Father and Brother Going Hunting” by Luke Anguhadluq – Inuit Art from Baker Lake 1982 print collection presented by DaVic Gallery of Native Canadian Arts

This product is ** SOLD **

Condition:          No condition to report.

Description by Artist:     No description by artist found.

Notes from DaVic Gallery:   “Father and Brother Going Hunting” – Two travelling groups on their way to set hunting camp.  For the amauti worn by the two front adults, it indicates these are women leading the groups pulling the sleighs with a harness.  Following behind is a dog harnessed to each of the sleds helping pull the load.  Right behind closest to the sleds loaded with three children each are the two males, the father and the brother that will set out for hunting once the camp is set.
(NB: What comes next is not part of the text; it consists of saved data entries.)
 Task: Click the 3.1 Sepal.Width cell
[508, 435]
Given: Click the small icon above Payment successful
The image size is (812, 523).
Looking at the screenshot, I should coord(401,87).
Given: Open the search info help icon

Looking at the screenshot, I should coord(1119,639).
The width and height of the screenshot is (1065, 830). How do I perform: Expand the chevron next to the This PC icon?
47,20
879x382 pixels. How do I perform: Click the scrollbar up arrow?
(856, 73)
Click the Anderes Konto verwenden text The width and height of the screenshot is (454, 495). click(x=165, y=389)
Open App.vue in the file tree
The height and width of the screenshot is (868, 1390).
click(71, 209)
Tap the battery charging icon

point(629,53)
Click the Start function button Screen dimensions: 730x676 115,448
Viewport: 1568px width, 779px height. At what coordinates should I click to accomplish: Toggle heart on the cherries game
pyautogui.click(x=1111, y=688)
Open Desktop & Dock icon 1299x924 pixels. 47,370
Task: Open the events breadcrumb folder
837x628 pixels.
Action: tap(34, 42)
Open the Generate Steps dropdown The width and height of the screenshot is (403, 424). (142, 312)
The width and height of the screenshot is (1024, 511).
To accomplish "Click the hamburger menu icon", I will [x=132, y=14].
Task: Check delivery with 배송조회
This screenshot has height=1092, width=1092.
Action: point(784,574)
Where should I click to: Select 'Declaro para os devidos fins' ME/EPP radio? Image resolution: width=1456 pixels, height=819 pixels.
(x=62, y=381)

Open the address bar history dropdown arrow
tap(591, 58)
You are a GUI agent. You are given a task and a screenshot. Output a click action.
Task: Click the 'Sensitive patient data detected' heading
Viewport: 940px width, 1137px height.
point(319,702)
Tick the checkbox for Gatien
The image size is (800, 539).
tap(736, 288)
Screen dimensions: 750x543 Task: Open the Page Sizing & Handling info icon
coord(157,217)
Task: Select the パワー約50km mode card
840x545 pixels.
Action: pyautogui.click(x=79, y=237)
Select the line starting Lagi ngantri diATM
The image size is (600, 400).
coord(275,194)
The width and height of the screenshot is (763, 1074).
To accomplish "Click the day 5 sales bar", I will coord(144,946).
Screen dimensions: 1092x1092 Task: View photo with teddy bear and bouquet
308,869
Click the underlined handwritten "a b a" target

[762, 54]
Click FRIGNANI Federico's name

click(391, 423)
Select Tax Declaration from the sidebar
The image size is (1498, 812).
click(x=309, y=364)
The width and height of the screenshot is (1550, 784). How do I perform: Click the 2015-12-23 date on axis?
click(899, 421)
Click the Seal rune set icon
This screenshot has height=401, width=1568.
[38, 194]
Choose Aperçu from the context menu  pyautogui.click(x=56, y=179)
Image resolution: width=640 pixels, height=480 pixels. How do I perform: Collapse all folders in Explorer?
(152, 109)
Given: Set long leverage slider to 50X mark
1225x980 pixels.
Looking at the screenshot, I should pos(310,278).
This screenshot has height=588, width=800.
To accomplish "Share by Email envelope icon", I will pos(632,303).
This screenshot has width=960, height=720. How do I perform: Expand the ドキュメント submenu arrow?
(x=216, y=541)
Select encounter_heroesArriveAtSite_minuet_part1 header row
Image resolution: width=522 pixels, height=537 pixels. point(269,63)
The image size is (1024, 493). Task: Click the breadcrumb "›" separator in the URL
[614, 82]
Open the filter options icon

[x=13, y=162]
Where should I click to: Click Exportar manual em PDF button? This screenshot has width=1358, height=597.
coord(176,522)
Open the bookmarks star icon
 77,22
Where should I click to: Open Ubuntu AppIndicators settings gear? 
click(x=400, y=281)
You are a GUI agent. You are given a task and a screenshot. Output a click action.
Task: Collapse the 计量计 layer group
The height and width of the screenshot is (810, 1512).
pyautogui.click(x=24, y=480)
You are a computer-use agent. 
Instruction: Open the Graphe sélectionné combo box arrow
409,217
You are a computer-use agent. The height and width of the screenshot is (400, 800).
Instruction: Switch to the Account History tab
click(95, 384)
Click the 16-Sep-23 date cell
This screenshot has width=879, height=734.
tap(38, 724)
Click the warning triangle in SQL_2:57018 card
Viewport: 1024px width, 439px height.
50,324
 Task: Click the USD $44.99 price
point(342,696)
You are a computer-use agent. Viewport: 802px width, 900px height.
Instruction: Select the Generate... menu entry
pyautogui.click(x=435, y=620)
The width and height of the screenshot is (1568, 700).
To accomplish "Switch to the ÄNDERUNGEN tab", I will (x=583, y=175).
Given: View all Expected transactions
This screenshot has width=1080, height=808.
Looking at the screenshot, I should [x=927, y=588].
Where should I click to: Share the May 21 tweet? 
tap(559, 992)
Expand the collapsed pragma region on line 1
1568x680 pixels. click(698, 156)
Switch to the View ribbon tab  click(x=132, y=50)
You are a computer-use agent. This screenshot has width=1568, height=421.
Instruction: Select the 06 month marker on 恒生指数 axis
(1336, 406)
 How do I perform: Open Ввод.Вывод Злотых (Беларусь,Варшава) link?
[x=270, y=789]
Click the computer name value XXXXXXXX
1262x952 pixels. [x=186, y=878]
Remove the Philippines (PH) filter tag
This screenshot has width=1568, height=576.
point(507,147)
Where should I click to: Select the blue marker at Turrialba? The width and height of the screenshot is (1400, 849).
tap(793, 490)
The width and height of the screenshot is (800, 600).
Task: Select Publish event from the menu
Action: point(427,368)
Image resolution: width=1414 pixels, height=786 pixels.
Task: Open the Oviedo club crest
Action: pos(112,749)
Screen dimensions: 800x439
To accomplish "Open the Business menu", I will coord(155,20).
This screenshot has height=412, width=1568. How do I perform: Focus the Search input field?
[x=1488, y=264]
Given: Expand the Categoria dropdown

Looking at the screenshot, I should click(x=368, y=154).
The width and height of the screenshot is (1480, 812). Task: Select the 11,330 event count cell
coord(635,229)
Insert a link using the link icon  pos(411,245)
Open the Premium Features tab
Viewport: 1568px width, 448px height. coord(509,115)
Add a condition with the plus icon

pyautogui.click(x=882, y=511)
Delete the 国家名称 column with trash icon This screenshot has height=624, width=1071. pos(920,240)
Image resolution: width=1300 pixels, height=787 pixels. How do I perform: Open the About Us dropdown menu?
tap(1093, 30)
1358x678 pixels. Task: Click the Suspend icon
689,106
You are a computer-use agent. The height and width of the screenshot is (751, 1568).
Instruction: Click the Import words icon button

Paper size is very large providing a large dominant negative space giving a sense of the vast unlimited emptiness surrounding the travelers.  It is in this spacious emptiness where a sense of events is created, where this family comes from, what are they doing and where they are going and what will happen then on a successful of unsuccessful hunt.  In this empty vastness, every point of land, every rise, every island and back water is known and named, had its use and its associations.  This intimate knowledge of their surroundings helped the Inuit to relocate their meat caches, find their way in inclement weather and navigate long distances along the Back River system to traditional hunting and fishing grounds. Their awareness of the space around them was coupled with an acute sensitivity to time, not measured by the clock but molded by their experience.  Hunters were able to determine not only where the migratory routes of fish and game were, but also when the animals passed through them. To catch caribou at their crossing places or fish in the rivers, the Utkuhikhalingmiut had to time their arrival to precede that of the animals. What Anguhadluq expressed in his imagery was this direct and meaningful experience of space and time.

Commonly, artworks will create a focal point where the viewer’s eyes instinctively are drawn to, and though this is common technique Anguhadluq will use, we feel that in this print there is no single point where the rest of the print revolves around.  The parallel symmetry on the horizontal line and the almost equal weight and color creates a unified event all at once in the group of travelers.

This is print is dated and issued in 1982, the same year Luke passed away in the month of February and still carries Luke’s signature indicating perhaps one of his very last signed prints.